US4592296A

US4592296A - Sewing head

Info

Publication number: US4592296A
Application number: US06/521,758
Authority: US
Inventors: Marcel Fresard
Original assignee: Mefina SA
Current assignee: MERFINA SA 5A BOULEVARD DE PEROLLES FRIBOURG SWITZERLAND A CORP OF; Mefina SA
Priority date: 1982-02-22
Filing date: 1983-02-22
Publication date: 1986-06-03
Anticipated expiration: 2003-06-03
Also published as: EP0088723B1; WO1983002967A1; EP0088723A1; JPS59500225A; ATE20914T1; DE3364593D1; CH646219A5

Abstract

The sewing head comprises at least a cylindrical sector (2) mounted to rotate in a cradle (1) and exhibiting tubular housings inside each of which a tool holder bar (3) is guided.

The tools of this sewing head can be coupled to the mechanism of an ordinary embroidery machine. It makes possible a simplification of the handlings required during the changing of embroidery patterns to be made and for the replacement of damaged tools.

Description

The invention has as its object a sewing head to be mounted on an embroidery machine comprising a plurality of tool holder bars, arranged in parallel relation to one another and adapted for selective reciprocal movement into an operative position.

Embroidery machines comprising needles and punches, fixed to mobile supports, operated by a separate mechanism that provides reciprical movement of the needles and punches in an axial direction are well known.

Each machine is provided, along its entire length, with a row of needles placed side by side. The distance between two adjacent needles is 1 French inch, or 27.07 mm. When the embroidery comprises a row of two needles only, the distance between needles is defined, in the trade jargon as 4/4. For a three needle machine, the distance between 3 needles placed side by side will be 8/4, for a four needle machine the distance between 4 needles will be 12/4 etc. Thus, an embroidery machine can be identified by the number of needles on the machine and its needle pattern. These machines operate at an average speed of 200 stitches per minute.

During embroidery, the productivity is reduced substantially in a ratio directly proportional to the various different characteristics of the threads: eg. quality, thickness and color. Poor quality will require extensive rethreading; thickness affects needle breakage and speed of the machine; whereas color requires a plurality of changes. All of these characteristics affect the performance of the embroidery machine. In actual practice on traditional machines, after the embroidery with the first thread having certain characteristics, the embroidery machine has to be stopped to unthread all of the needles used and to rethread them with the new thread that may have different characteristics. This operation is very tedious and time consuming. It has to be repeated for each thread changing, thus greatly decreasing productivity. When changing the pattern, it is necessary to replace needles as a function of the pattern and to remove needles which have become worn or broken.

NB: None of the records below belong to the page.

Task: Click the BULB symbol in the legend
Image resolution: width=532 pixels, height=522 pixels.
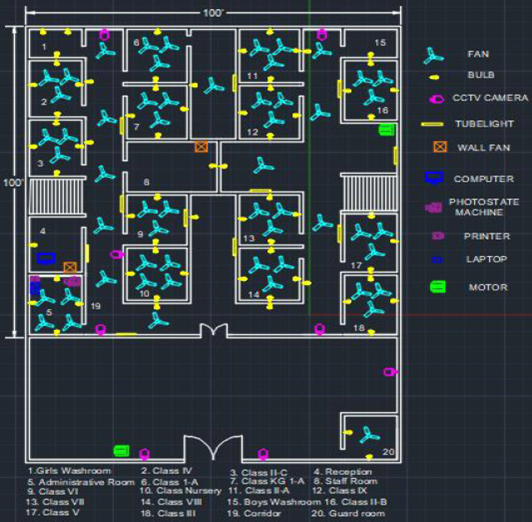Action: click(x=434, y=78)
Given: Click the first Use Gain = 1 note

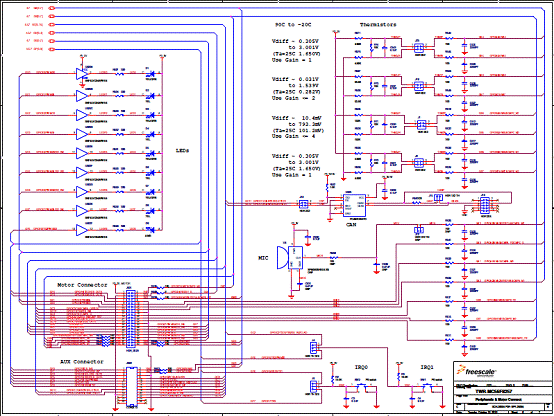Looking at the screenshot, I should click(x=291, y=60).
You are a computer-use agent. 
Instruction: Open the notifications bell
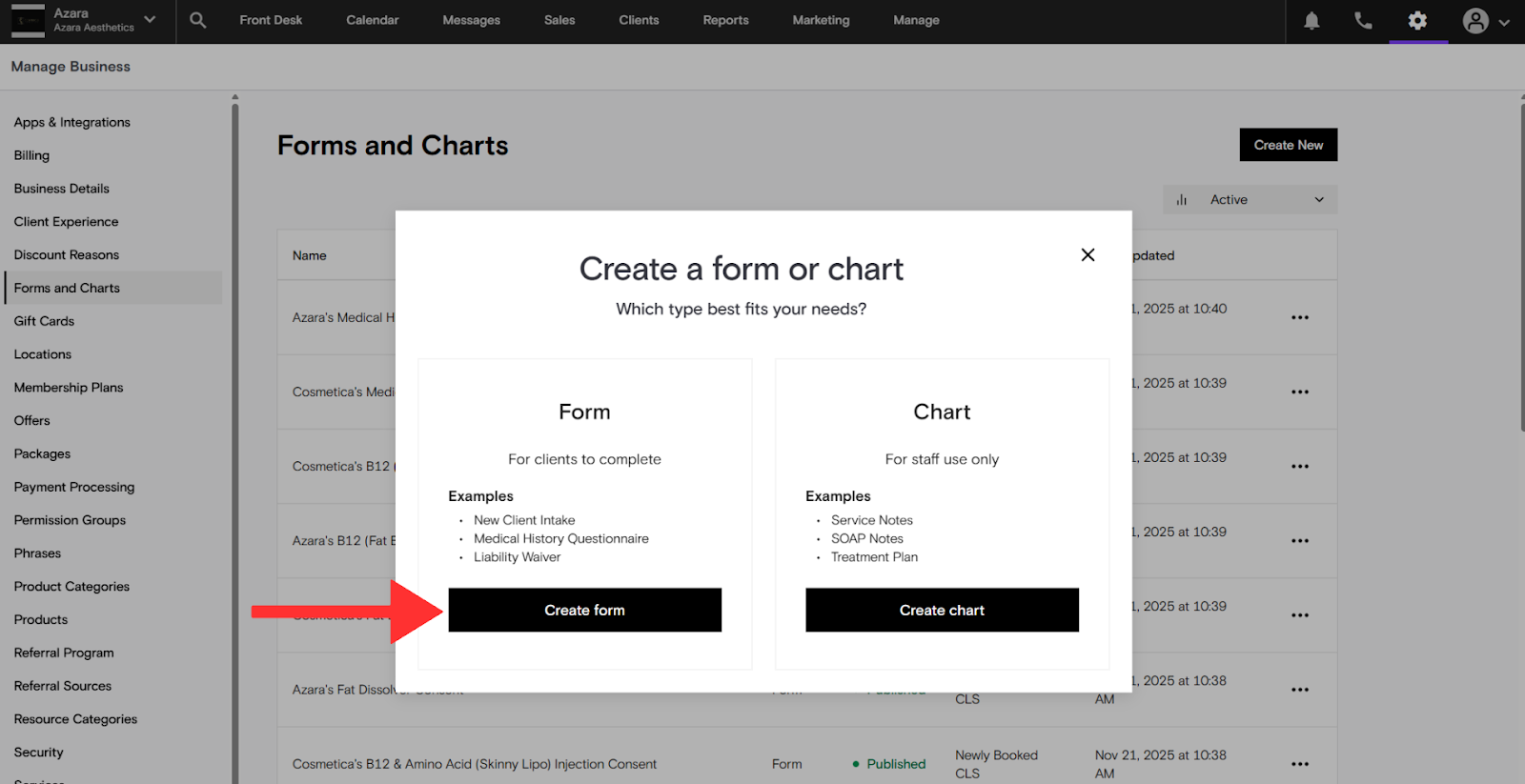[x=1312, y=21]
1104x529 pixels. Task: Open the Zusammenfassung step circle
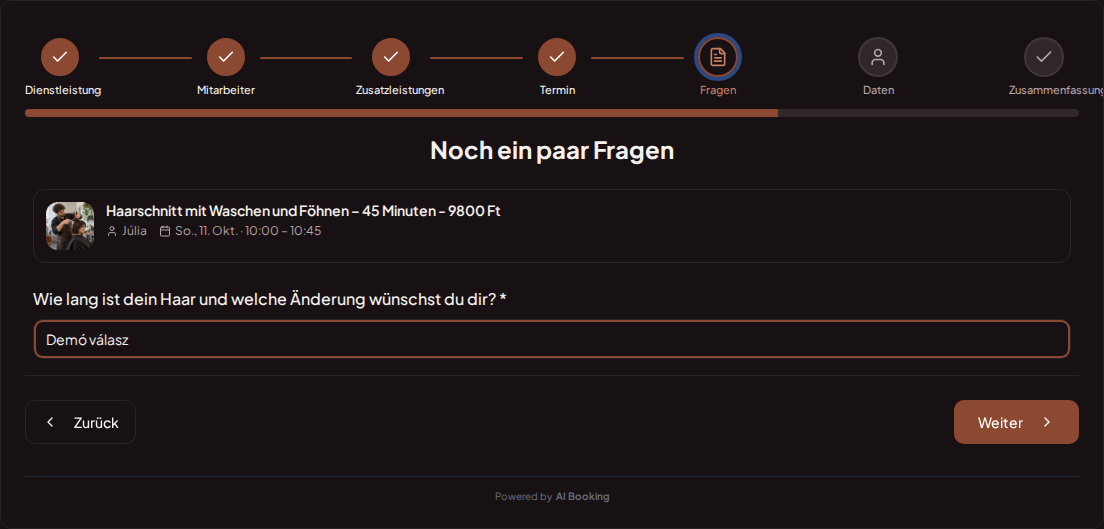[x=1043, y=57]
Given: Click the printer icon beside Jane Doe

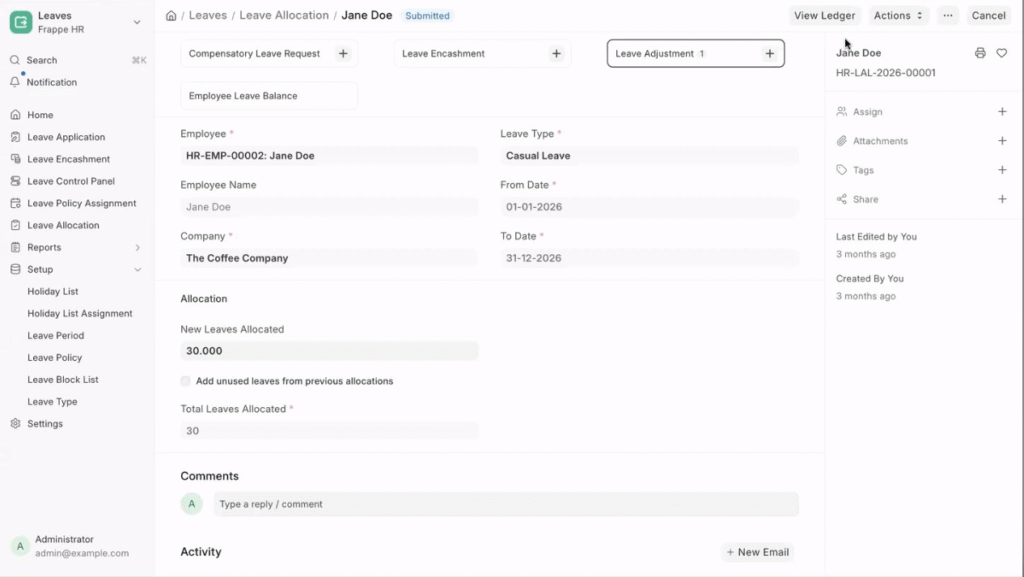Looking at the screenshot, I should [x=980, y=53].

In that embroidering operation where holes have to be punched in precise places of the fabric, punches are mounted an appropriate supports for simultaneous movement with the needles. During the changing of a pattern, it may also be necessary to replace the punches on their support as a function of a new pattern, which replacement also requires prolonged stops of the machine.

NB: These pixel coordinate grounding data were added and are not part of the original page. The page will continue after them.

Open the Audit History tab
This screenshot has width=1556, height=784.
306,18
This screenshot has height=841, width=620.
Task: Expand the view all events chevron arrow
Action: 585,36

To increase productivity, some machines have been equipped with a second row of needles located parallel to the first row of needles.

It should be recognized that existing machines can have from 340 to more than 700 needles per depending on the size of the machine.

Attempts to overcome the problem inherent in the very complex design of these embroidery machines have failed to provide the desired result eg: ease of operation, reduced maintenance and increased productivity. Changes in design of new machines as well as modifications to existing machines have been difficult because of the extensive modifications required. Designs for improving new machines and modifying existing machines have resulted in devices which are too bulky or require excessive forces to operate whereby the power required to operate the machine would have to be increased significantly, since the various parts must, in many cases, be driven against the action of return springs.

The sewing head which, according to this invention makes it possible to reduce the down time of the machine, is characterized by several needle holder bars that are located in a cylindrical sector mounted to rotate in a cradle and which comprises a driver for reciprocally moving a needle holder bar in a direction along its longitudinal axis, so as to be engaged or disengaged to the operating mechanism of an embroidery machine and a device for selecting a certain needle holder bar to be coupled with the driver.

The accompanying drawing diagrammatically shows, by way of example, an embodiment of the sewing head according to the invention.

FIG. 1 is a partial elevation view of it in axial section.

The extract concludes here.